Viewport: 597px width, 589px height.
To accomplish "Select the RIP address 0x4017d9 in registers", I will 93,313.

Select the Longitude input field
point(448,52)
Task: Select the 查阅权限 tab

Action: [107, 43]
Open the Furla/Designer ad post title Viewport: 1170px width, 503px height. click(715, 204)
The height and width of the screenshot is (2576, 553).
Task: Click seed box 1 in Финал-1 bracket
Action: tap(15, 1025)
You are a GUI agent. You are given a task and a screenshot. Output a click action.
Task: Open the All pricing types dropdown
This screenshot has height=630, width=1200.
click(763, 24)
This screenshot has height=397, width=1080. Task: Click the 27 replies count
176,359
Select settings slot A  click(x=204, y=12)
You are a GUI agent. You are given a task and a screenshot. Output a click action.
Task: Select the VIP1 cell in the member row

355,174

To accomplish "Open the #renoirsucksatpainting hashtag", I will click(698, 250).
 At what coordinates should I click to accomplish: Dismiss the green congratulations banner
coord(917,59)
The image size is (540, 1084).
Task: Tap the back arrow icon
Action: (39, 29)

Your goal >>
Please copy every line of the records above in which "will" appears.

Problem solution >>
To accomplish "Select the RIP address 0x4017d9 in registers", I will 93,313.
To accomplish "Open the #renoirsucksatpainting hashtag", I will click(698, 250).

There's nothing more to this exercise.